Stimmt alles! Man trifft sich, um sich gegenseitig mit seinen Kochkünsten zu beeindrucken und spielt um zwei Uhr früh dann betrunken Luftgitarre auf der Pfeffermühle. Revolution 2.0. Bobos halten sich für nonkonformistisch, mögen ihre innerhalb des Gürtels gelegene Dachterrassenwohnung, werfen regelmäßig voll Freude ihren Smoothiemaker an und geben ihrem Sauerteig Rufnamen. Sie genießen das Leben und haben ein eigenes Verhältnis zum Konsum, sie kaufen in Bioläden, frequentieren Radwege und trinken Hugo sowie Aperol-Spritz statt Bier und G’spritzten. Sie lesen den Standard und den Falter, wählen vorzugsweise Grün, heißen Asylwerber willkommen, obwohl sie nur überschaubare Kontakte mit ihnen pflegen, sie sind aufseiten von Klimaschützern, nennen aber einen VW Touran oder ein anderes praktisches Auto mit viel Stauraum ihr Eigen, mit dem sie am Wochenende regelmäßig ins Waldviertel fahren. Ja, da sind Widersprüche. Trotzdem sind die meisten Bewohner von Bobostan, die ich kenne, eigentlich sehr freundlich, und Menschen, die offen sind für andere, egal welchen Geschlechts und welcher Herkunft.

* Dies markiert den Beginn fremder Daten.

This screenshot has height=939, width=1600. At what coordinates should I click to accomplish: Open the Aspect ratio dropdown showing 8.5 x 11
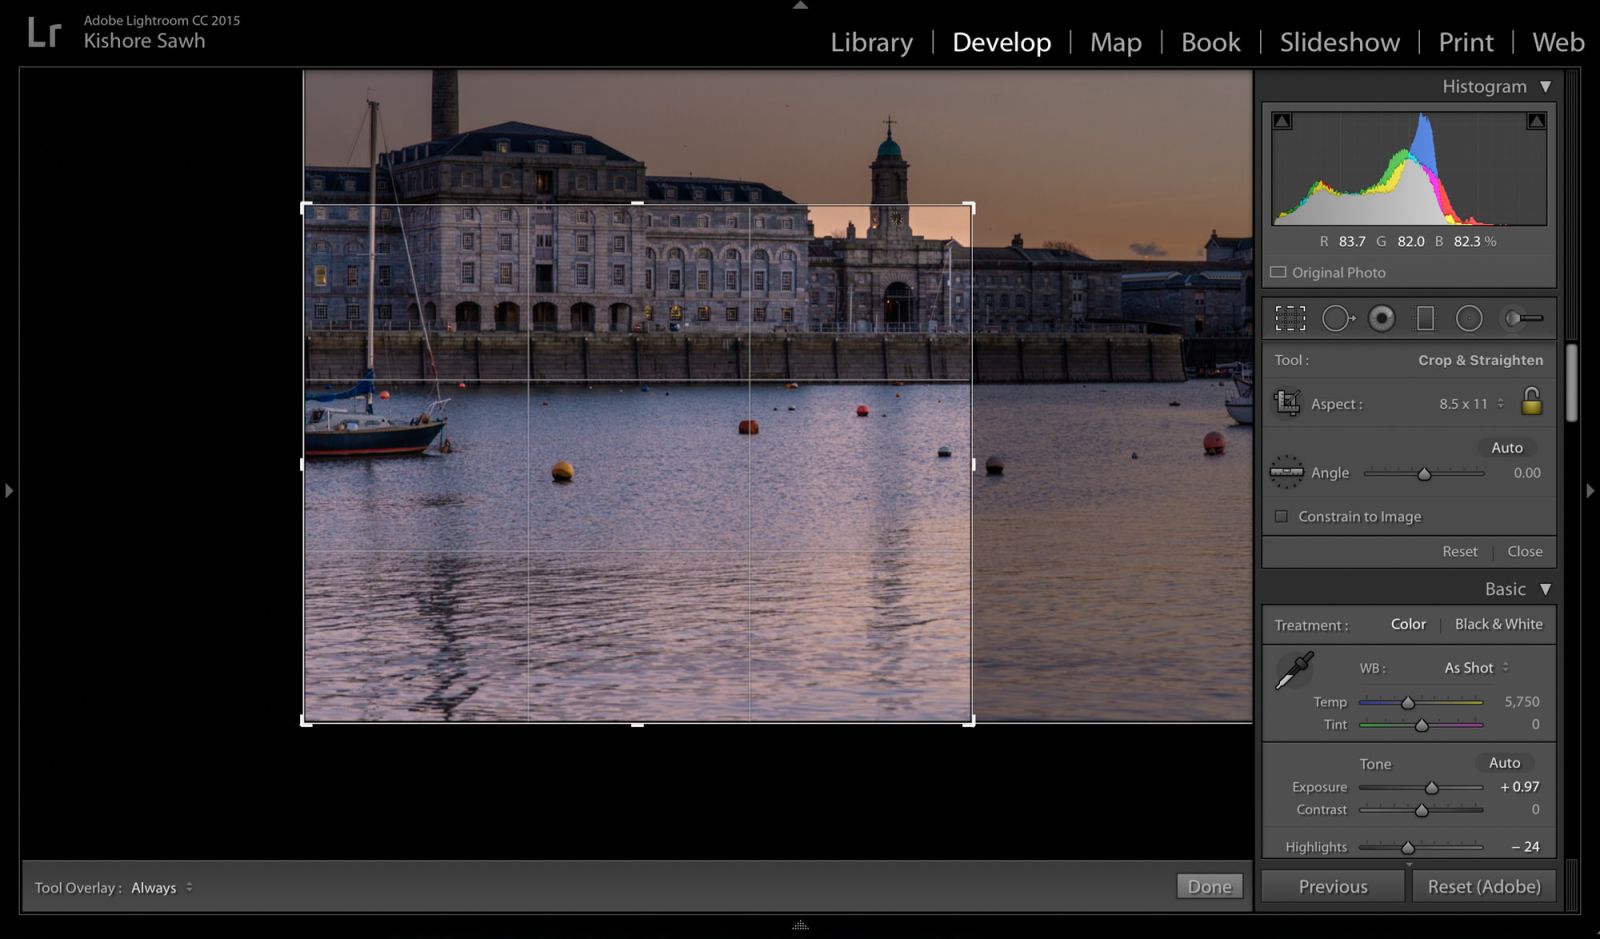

Sie sind mir nun einmal von Grund auf näher als die Allesverweigerer.
Eines verstehe ich nur nicht. Bobos werden oftmals auch Gutmenschen geheißen. Ich frage mich nur, wie muss eine Gesellschaft drauf sein, dass ein solches Wort zum Schimpfwort verkommen kann? Die Gebrüder Moped geben in ihrem Buch Heute gehört uns Österreich und morgen die ganze Scheibe eine Antwort:
GEBRÜDER MOPED
Insbesondere die jüngste Edition des Modells Gutmensch kennt in ihrer Umsetzung der pädagogischen Gehirnwäsche kein Erbarmen. Der Hipster. Zweimal Muttermilch macchiato bitte! Hipster-Eltern sind die mit Abstand schlimmste Form der Spezies Gutmensch. Sie kutschieren ihren Sprössling (Geburtsgewicht 4000 Instagram) im Kinderwagen aus Olivenholz zur Sojamilchtaufe. Dem Kleinen werden die Milchzähne gezogen. Wir sind schließlich vegan. Hipster erziehen ihre Kinder hartnäckig zu Toleranz und Multikulturalität. Sie reisen liebend gerne in entlegene Regionen, um dort fremde ihnen nicht vertraute Kulturen kennenzulernen. Der alljährliche Ausflug in den Wiener Gemeindebau.